[EXERCISE INPUT Boundary: Start]

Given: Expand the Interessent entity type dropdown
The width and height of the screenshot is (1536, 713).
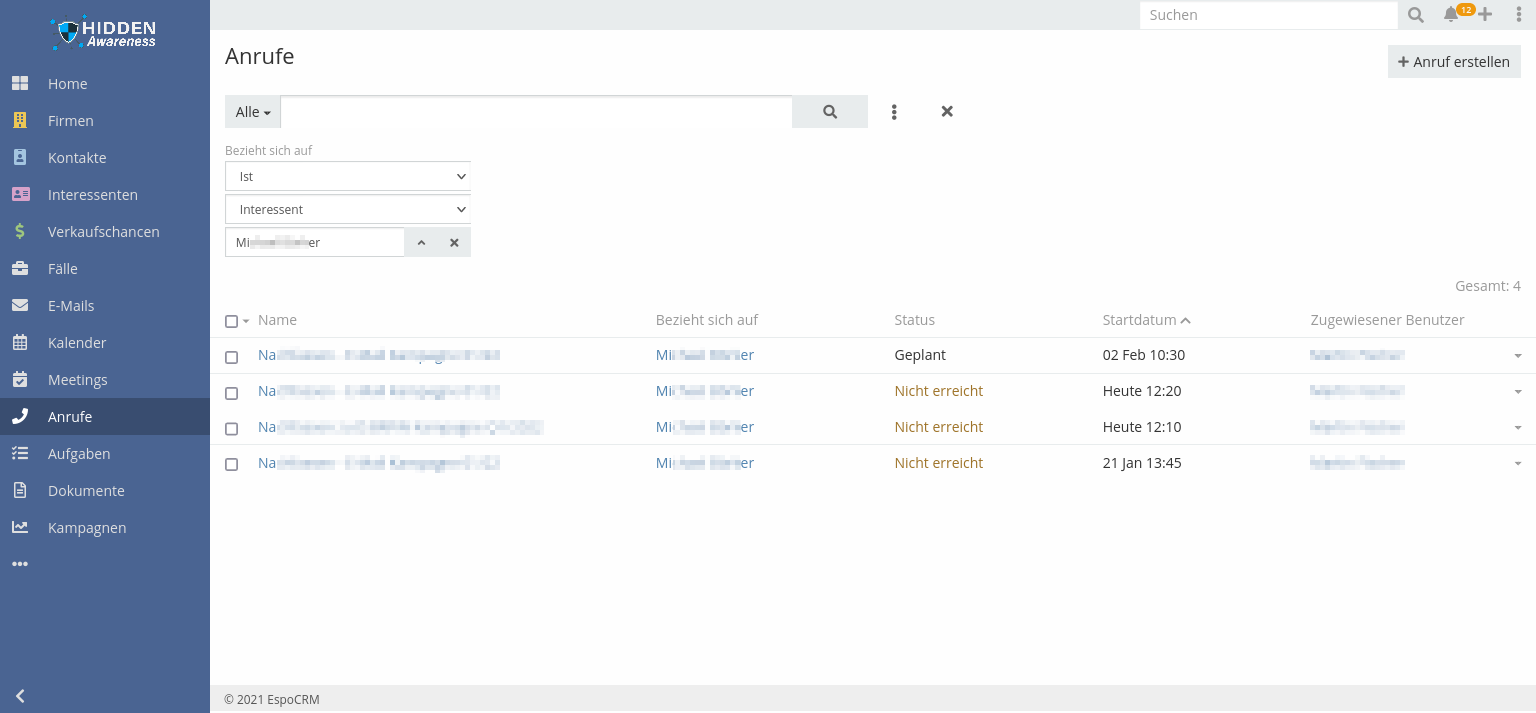Looking at the screenshot, I should (348, 210).
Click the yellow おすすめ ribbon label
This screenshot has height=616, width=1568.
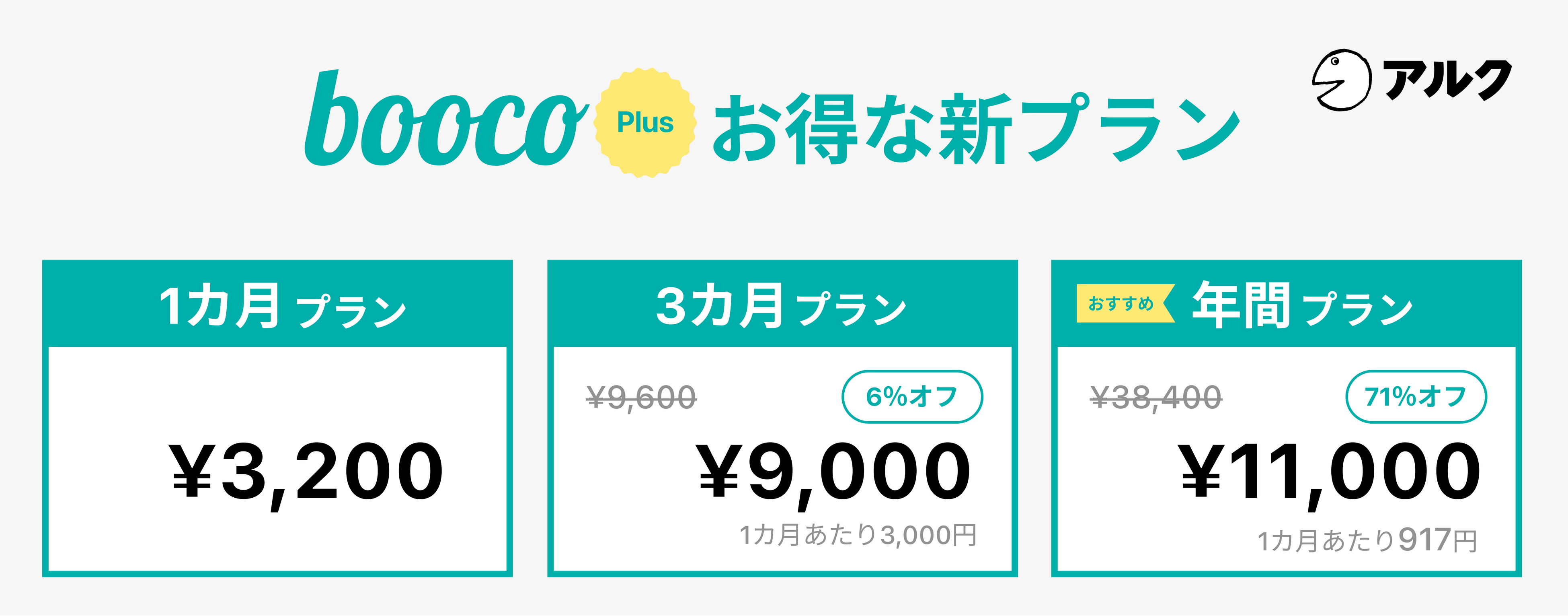(1121, 303)
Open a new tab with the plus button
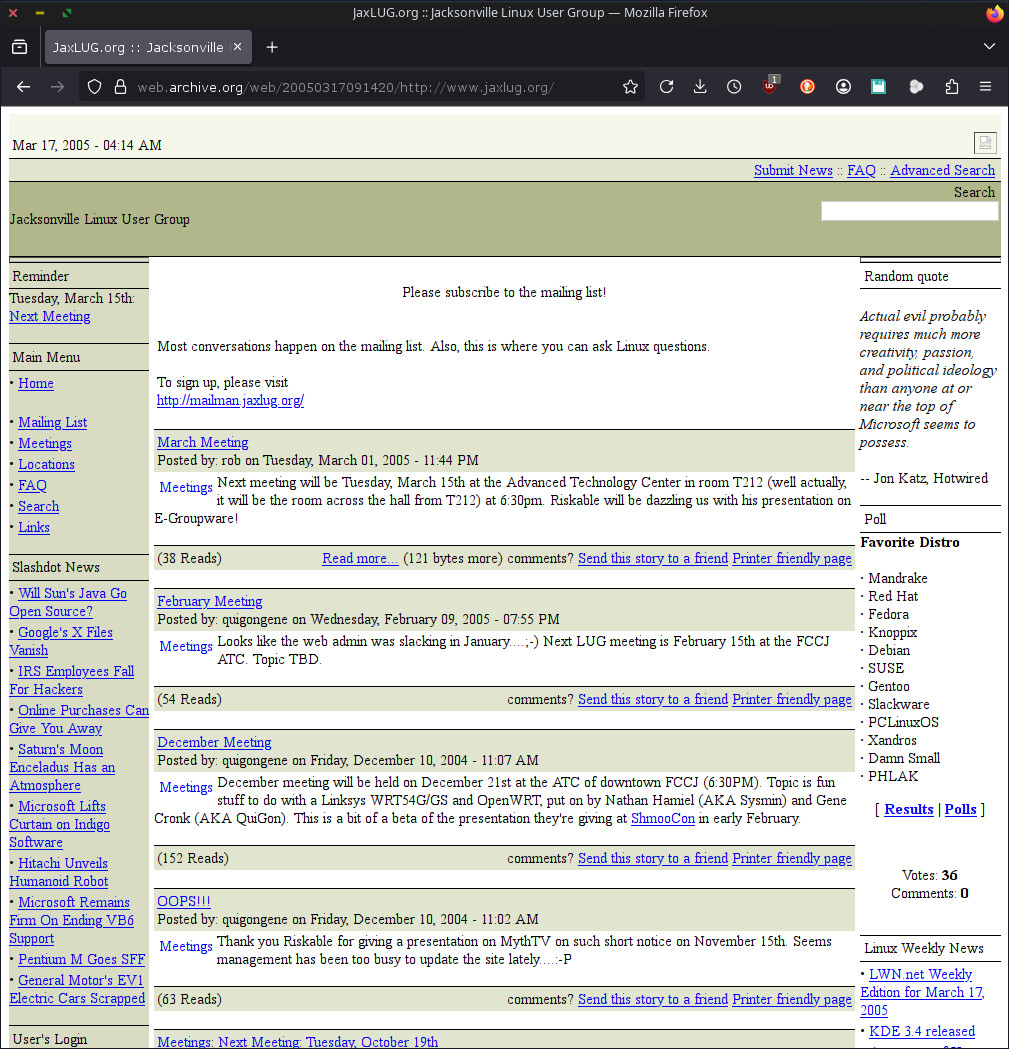This screenshot has height=1049, width=1009. (x=272, y=47)
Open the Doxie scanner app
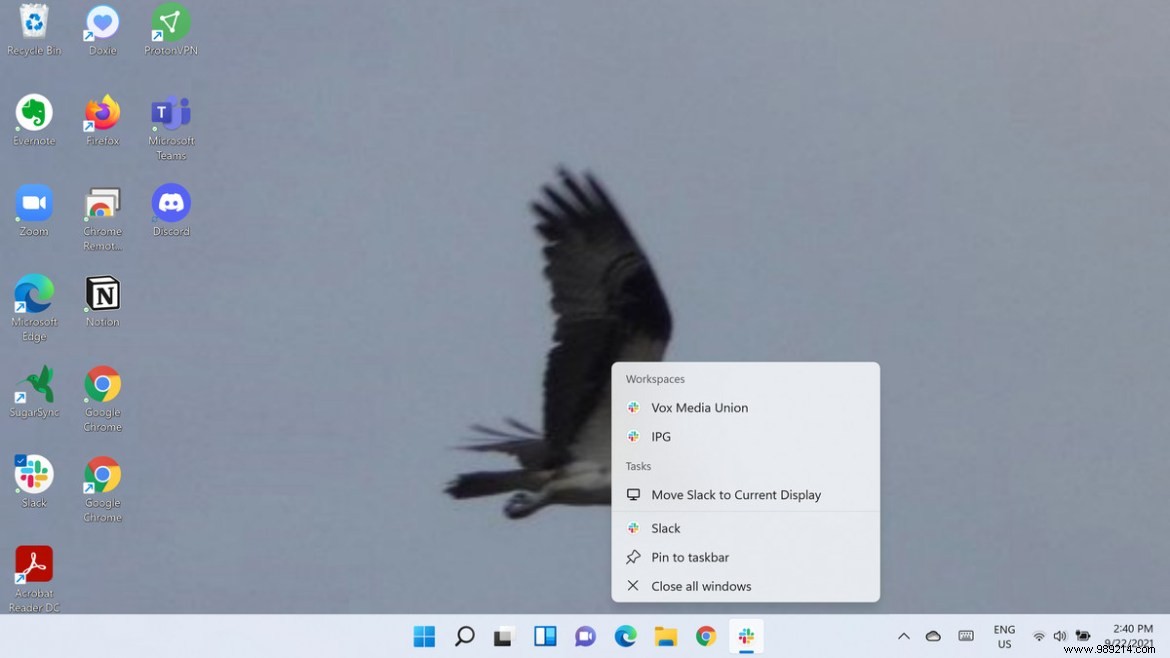The width and height of the screenshot is (1170, 658). click(101, 22)
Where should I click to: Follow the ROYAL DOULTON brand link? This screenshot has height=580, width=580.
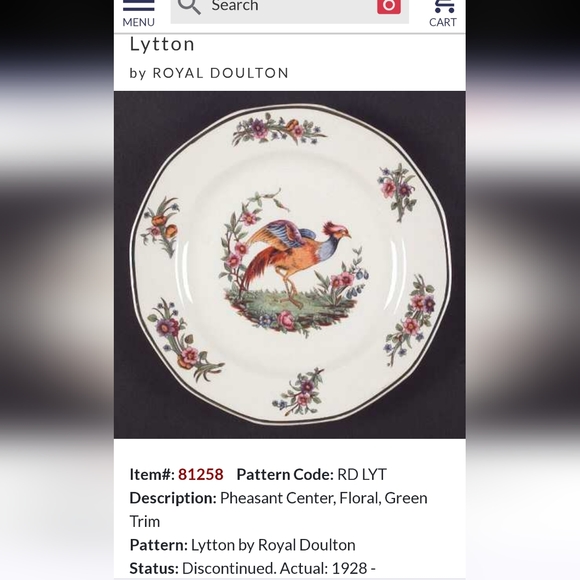click(220, 73)
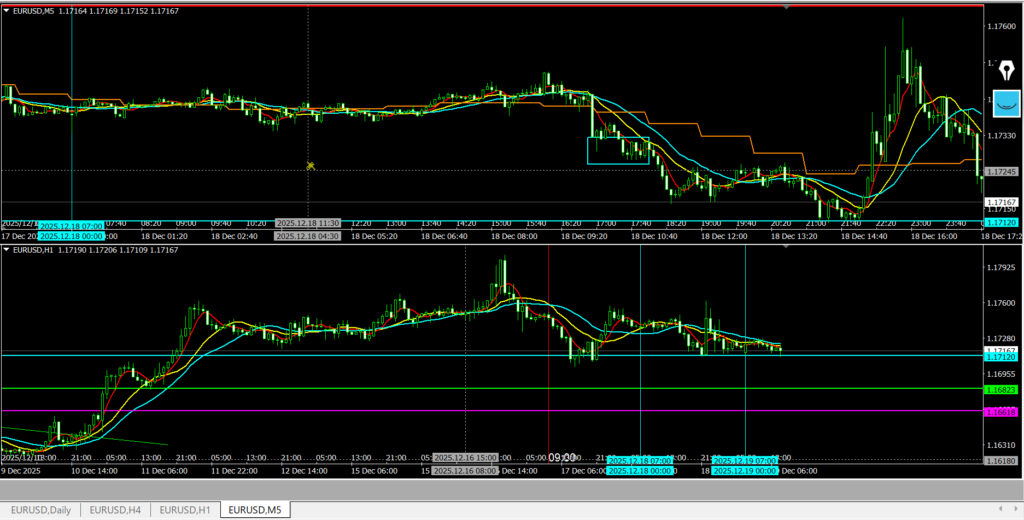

[EXERCISE INPUT Boundary: End]

| PROBLEM |
Repeat exactly the lines from the one containing "Where should I" to the last line of the records above, including both, and leave out any pictures.

| REPLY TO THE EXERCISE |
Where should I click to: Follow the ROYAL DOULTON brand link? This screenshot has height=580, width=580.
click(220, 73)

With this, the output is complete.